## Your assignment
In the listing below, the lines starting at the line with "View the map icon for Fri Aug 25" and ending at the line with "Click the red Avbryt break icon" are to be output verbatim. Images stay out of the copy.

Segment Start: Material provided

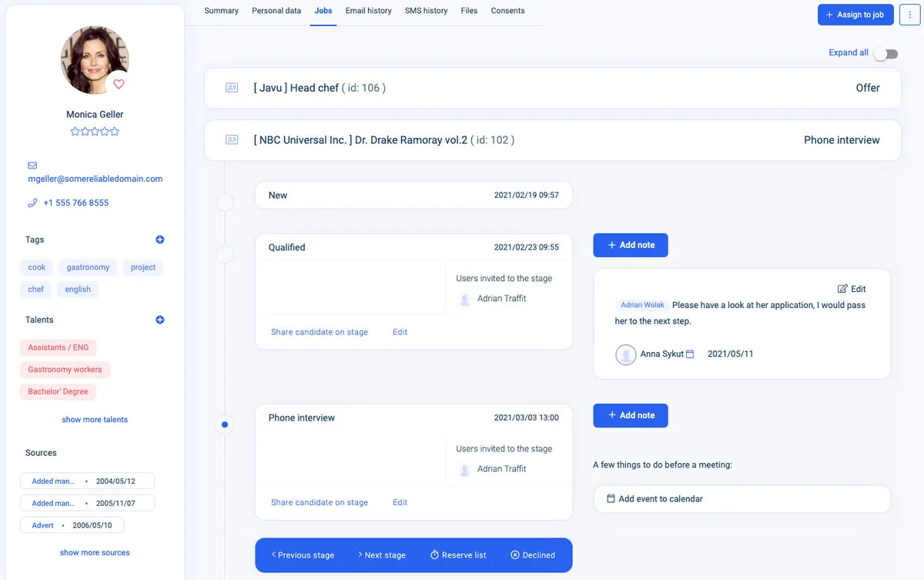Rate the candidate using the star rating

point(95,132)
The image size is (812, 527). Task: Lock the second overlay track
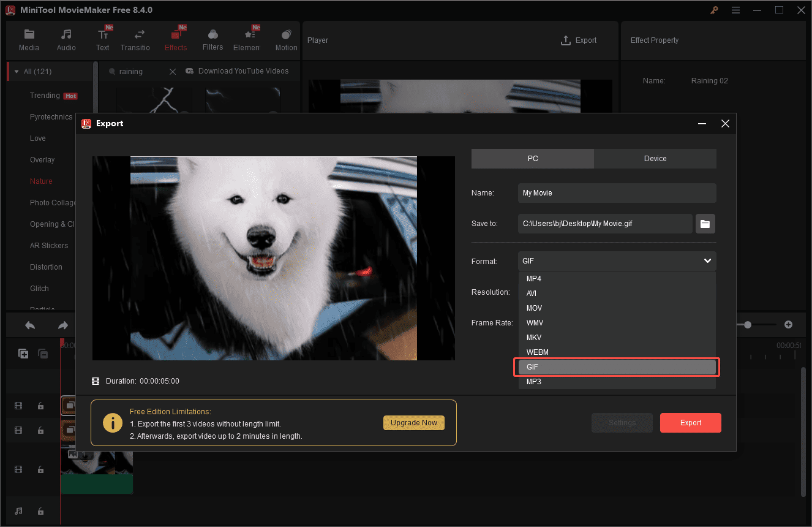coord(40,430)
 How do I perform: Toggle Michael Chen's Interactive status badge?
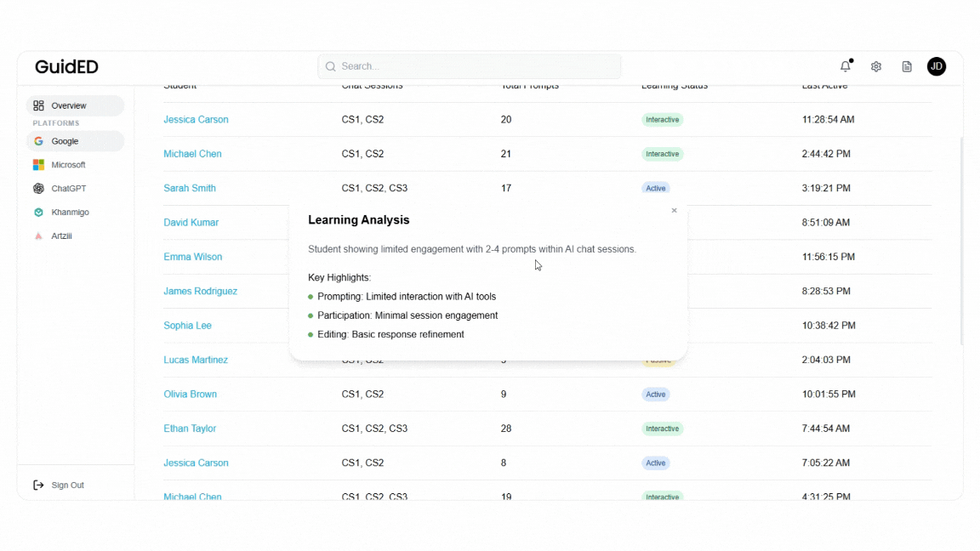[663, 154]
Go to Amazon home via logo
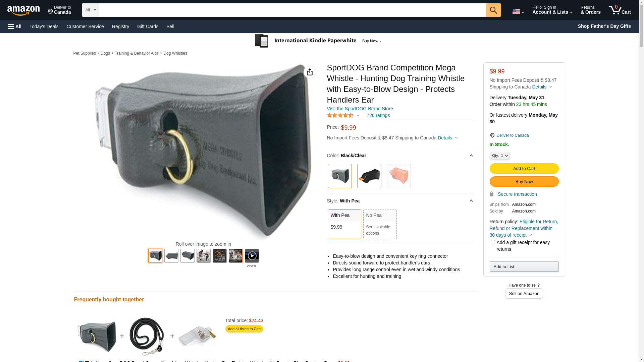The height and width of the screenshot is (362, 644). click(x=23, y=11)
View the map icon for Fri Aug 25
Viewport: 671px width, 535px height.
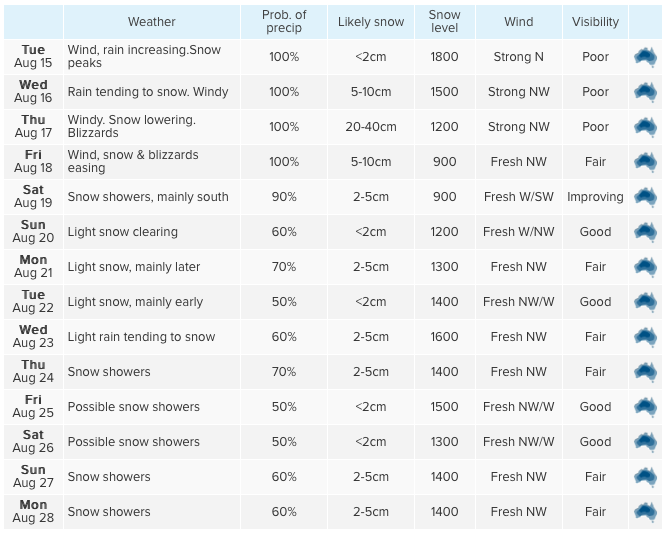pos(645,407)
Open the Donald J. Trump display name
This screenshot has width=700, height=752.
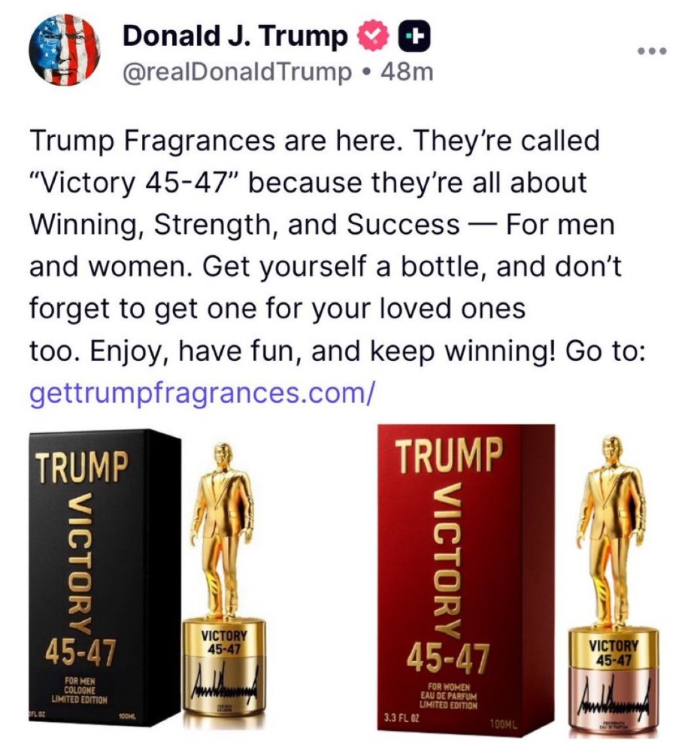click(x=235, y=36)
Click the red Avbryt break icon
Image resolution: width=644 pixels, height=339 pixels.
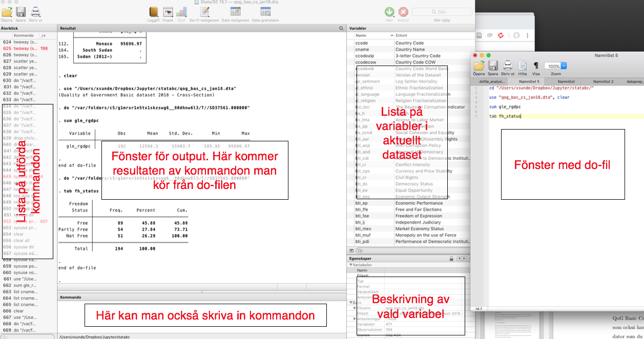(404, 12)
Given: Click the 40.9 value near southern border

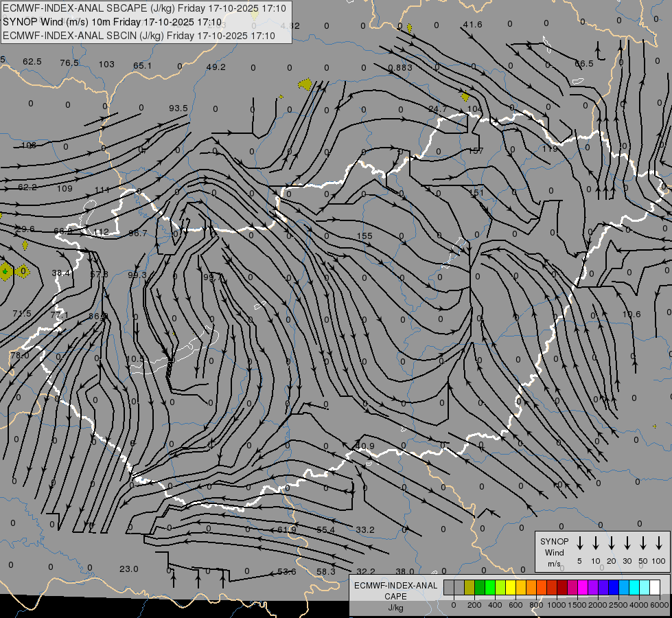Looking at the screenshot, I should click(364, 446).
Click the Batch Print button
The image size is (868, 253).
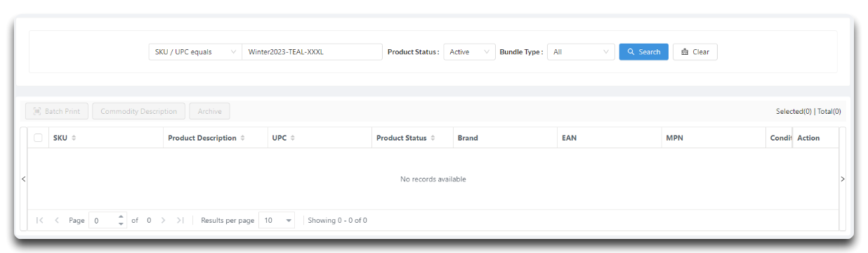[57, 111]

Segment End: Material provided
Segment Start: Material provided

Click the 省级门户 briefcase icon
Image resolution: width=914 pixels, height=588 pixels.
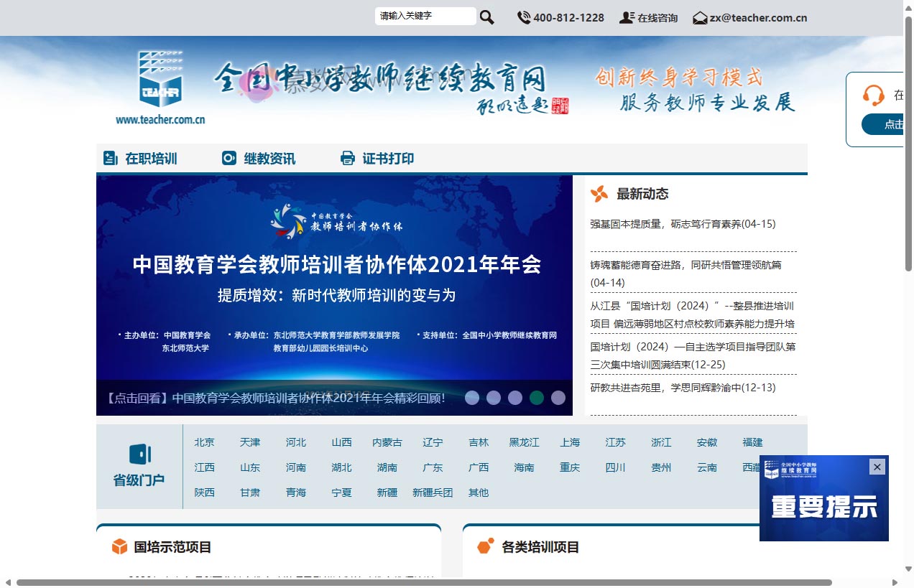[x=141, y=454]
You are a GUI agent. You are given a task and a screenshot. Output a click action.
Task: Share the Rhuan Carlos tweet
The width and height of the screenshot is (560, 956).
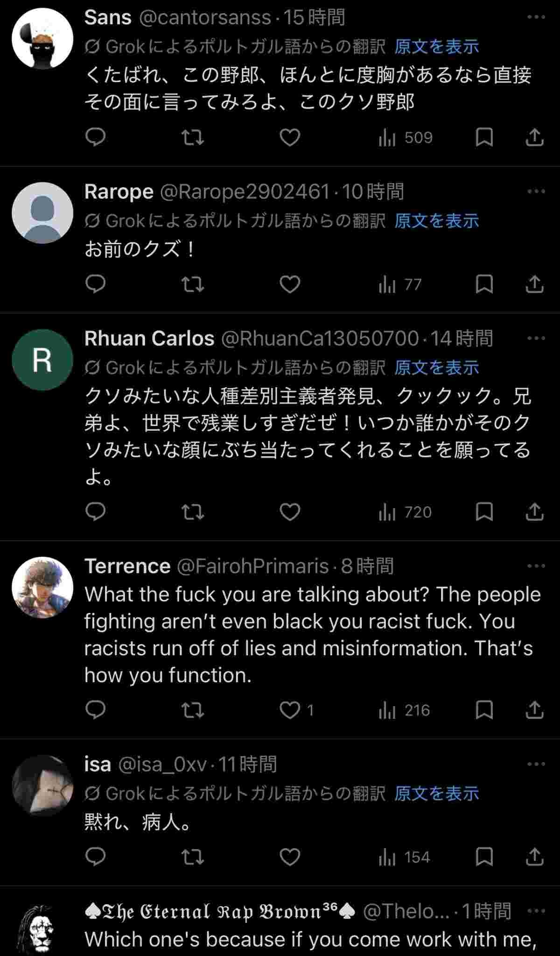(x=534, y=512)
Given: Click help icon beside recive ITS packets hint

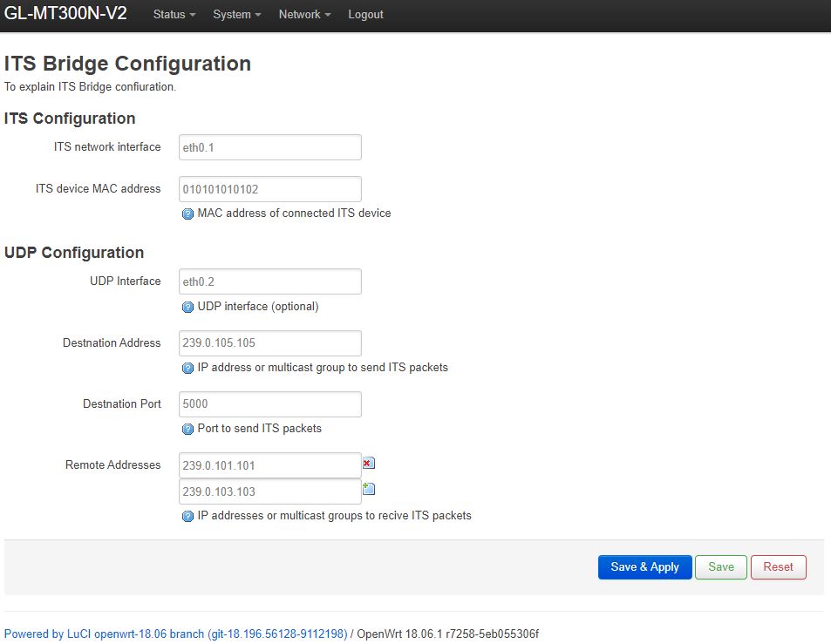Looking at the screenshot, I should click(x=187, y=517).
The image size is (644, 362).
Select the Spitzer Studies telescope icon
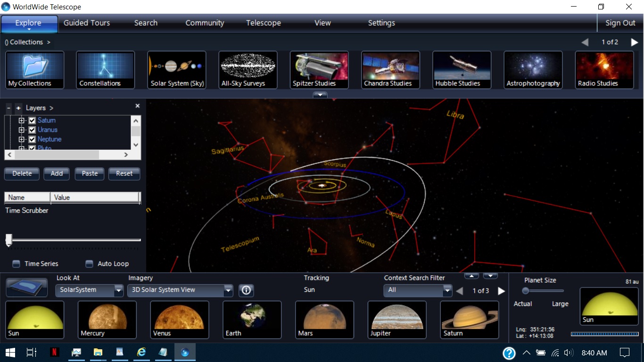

Segment End: Material provided

## Expected answer
View the map icon for Fri Aug 25
Viewport: 671px width, 535px height.
pos(645,407)
Open the Donald J. Trump display name
This screenshot has width=700, height=752.
click(x=235, y=36)
Click the red Avbryt break icon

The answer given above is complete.